Ushering in the Era of Regenerative Medicine
Stem cell research and experimentation have been driving progress in the area of regenerative medicine for decades. Despite major advances in stem cell knowledge, current medical approaches rely on single drug or single molecule treatments, occasionally supported by removal or alteration of biological tissues by a surgeon’s scalpel.
There is irony in the term “modern” medicine, as the central focus in modern medicine has largely been to contain damage and to limit symptoms: “Diabetic? No problem, we can regulate your insulin.” Under our current framework for medicine, regeneration has not played a central role in treatment. Rather than welcome in regenerative treatments, fears of novel cell-based treatments have been perpetuated and an emphasis on drug-based treatments has been continued.
In contrast, the next decade will be ushering in an era of “futuristic” medicine, centered on remedying underlying health conditions and resolving states of health.

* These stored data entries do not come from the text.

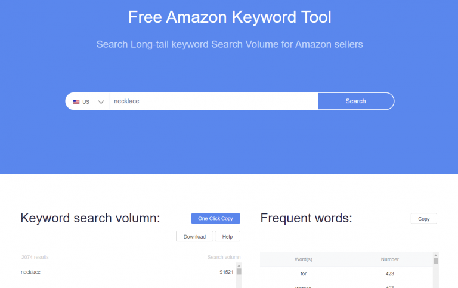Download the keyword results
The height and width of the screenshot is (288, 458).
[194, 236]
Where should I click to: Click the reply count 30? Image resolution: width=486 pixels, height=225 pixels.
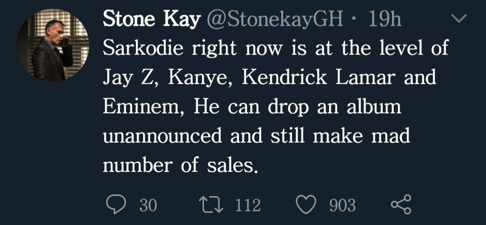pos(148,206)
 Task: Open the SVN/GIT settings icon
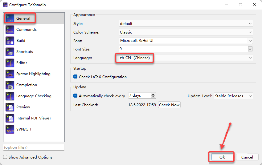tap(10, 129)
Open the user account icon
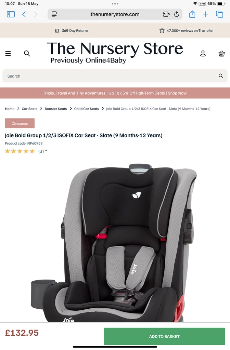Image resolution: width=230 pixels, height=350 pixels. pos(203,53)
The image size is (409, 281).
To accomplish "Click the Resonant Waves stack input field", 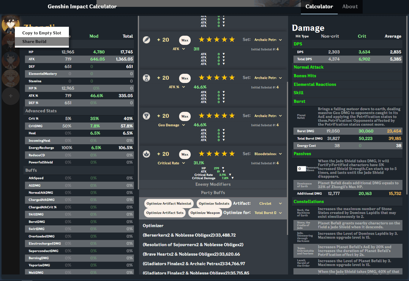I will (x=301, y=169).

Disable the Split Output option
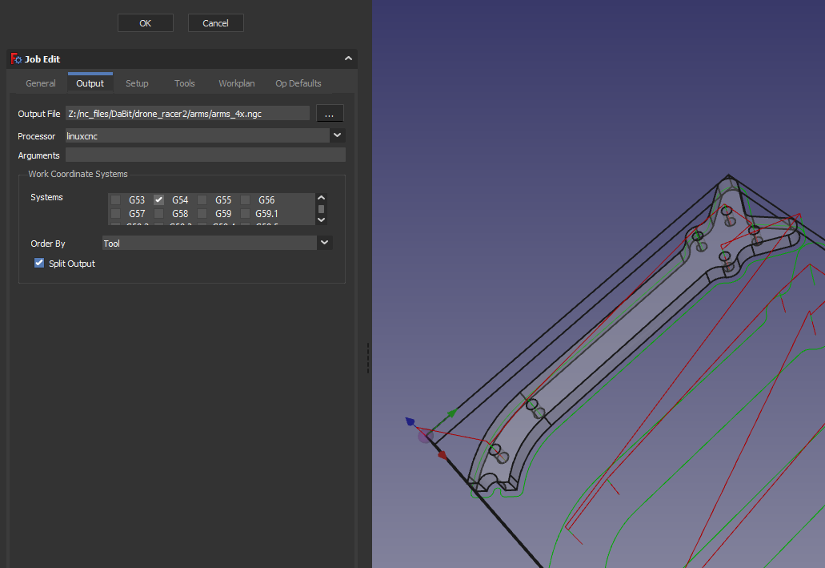[x=38, y=263]
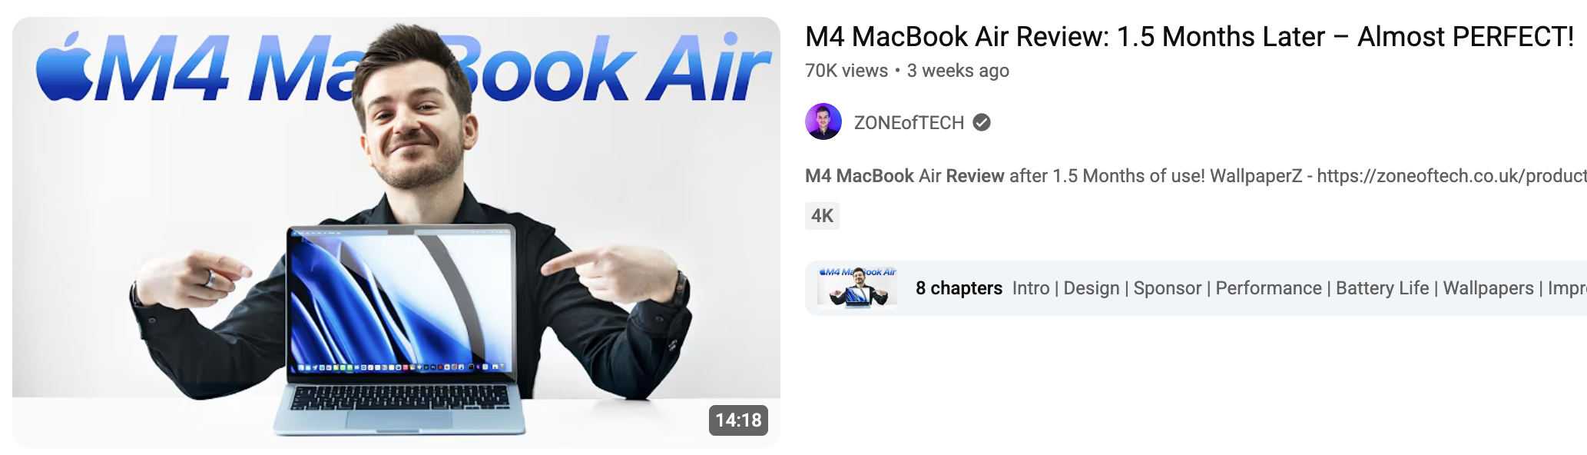Select the Wallpapers chapter
Image resolution: width=1587 pixels, height=455 pixels.
click(1489, 288)
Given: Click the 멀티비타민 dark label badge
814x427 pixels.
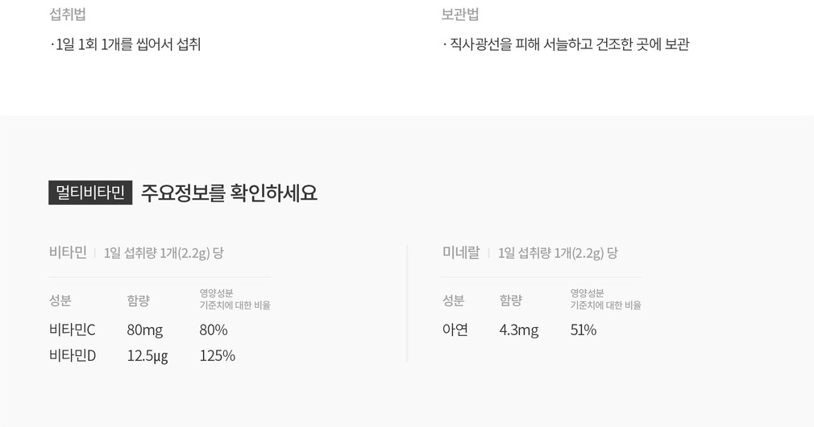Looking at the screenshot, I should [90, 193].
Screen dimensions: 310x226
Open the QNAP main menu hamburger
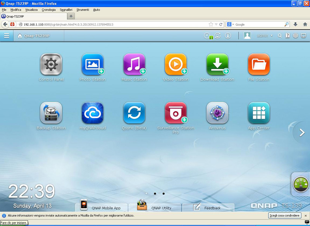pos(7,36)
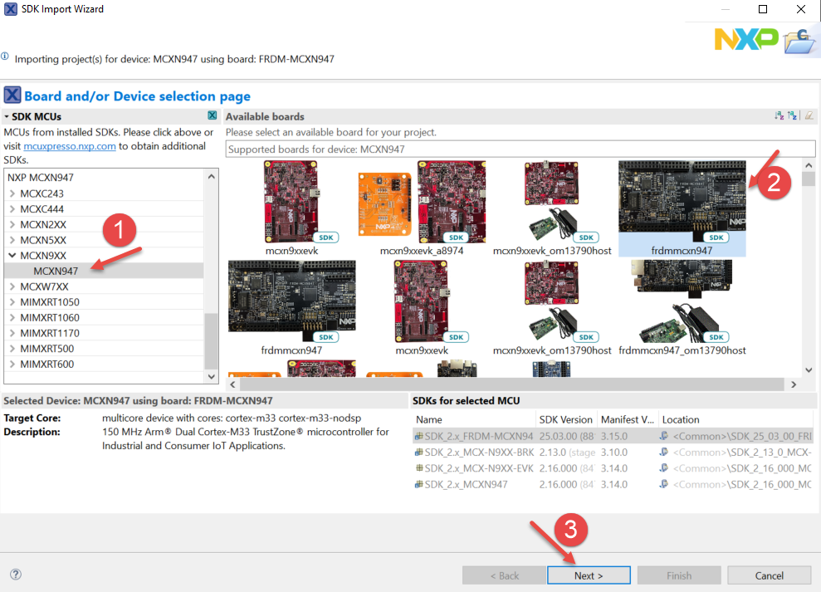
Task: Click the help question mark icon
Action: [15, 575]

Under this new model, what we currently consider “modern” medicine will soon be considered “archaic” medicine.
Life extension will also become a recognized area of medicine, referencing medical techniques that will allow for the extension of the average lifespan by 30-40 years. As Peter Diamondas, head of a Life Extension Company called Human Longevity, Inc, says, their vision is to “Make 100 the new 60.” In large part, progress in the area of regenerative medicine will be driven by cell-based therapies, with emphasis on delivering stem cells to sites of damage.

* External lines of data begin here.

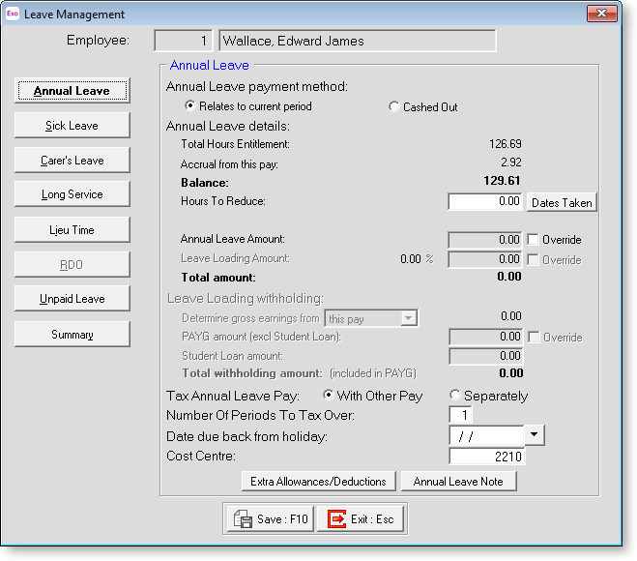The image size is (637, 561).
Task: Select Relates to current period option
Action: coord(189,106)

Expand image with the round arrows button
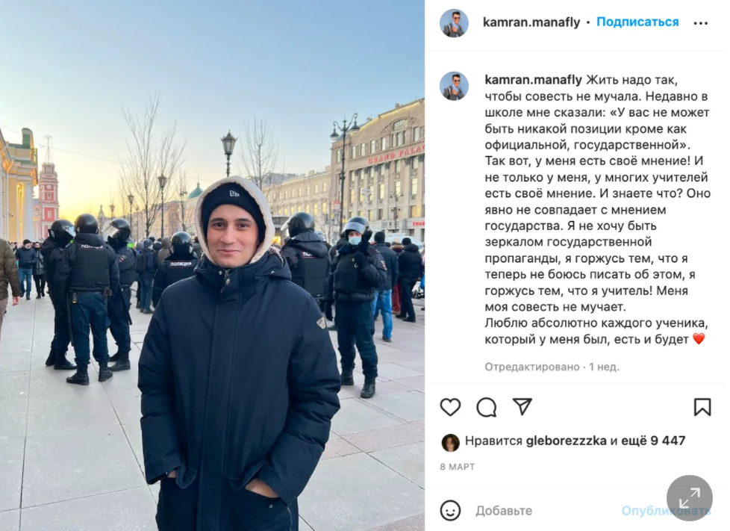[690, 498]
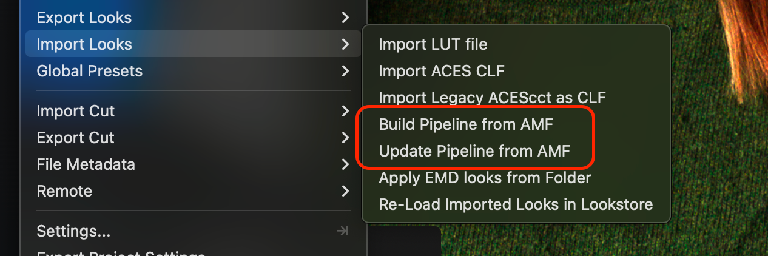This screenshot has height=256, width=768.
Task: Choose Import LUT file
Action: point(433,44)
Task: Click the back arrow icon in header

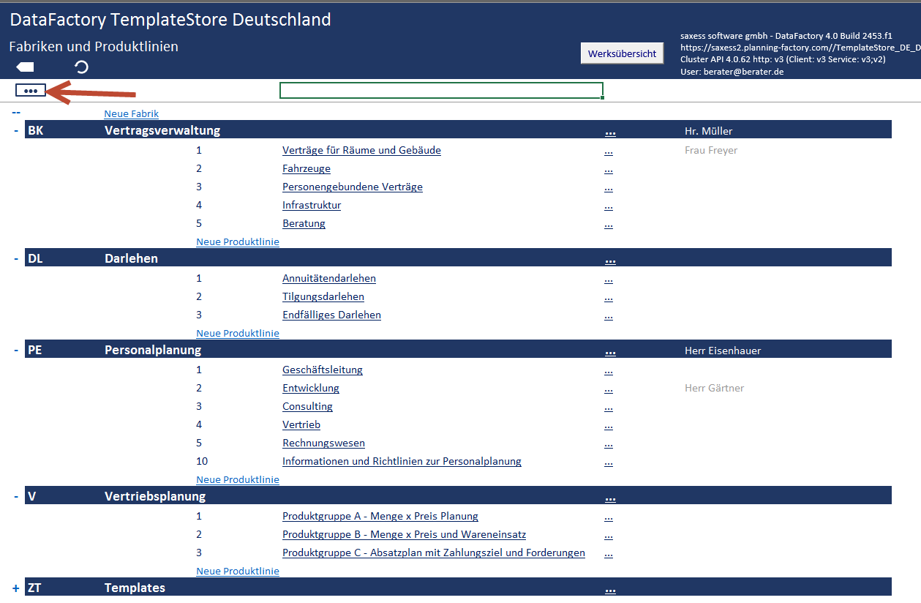Action: pyautogui.click(x=25, y=67)
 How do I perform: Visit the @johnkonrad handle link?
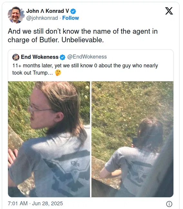[42, 18]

Exponential Growth of Stem Cell Technologies
The incorporation of stem cell technologies into modern medicine has been surprisingly slow. However, this makes sense when you recognize that (as with all areas of technology) advances with stem cells are following an exponential, and not linear, path of progress. Past accomplishments are only a small indicator of future progress that will be achieved.
Regardless, to become educated about the potential for future growth in stem cell technologies, it is valuable to educate yourself about historical events that have accompanied the discovery and evolution of stem cells. Both companies developing stem cell products and investors entering the stem cell sector can achieve improved decision-making through understanding technological advances that have driven breakthrough discoveries with stem cells to date.
Timeline of Landmark Events
The timeline below presents major accomplishments in stem cell research and development from 1860 to present (approximately a 150 year historical analysis). Enjoy!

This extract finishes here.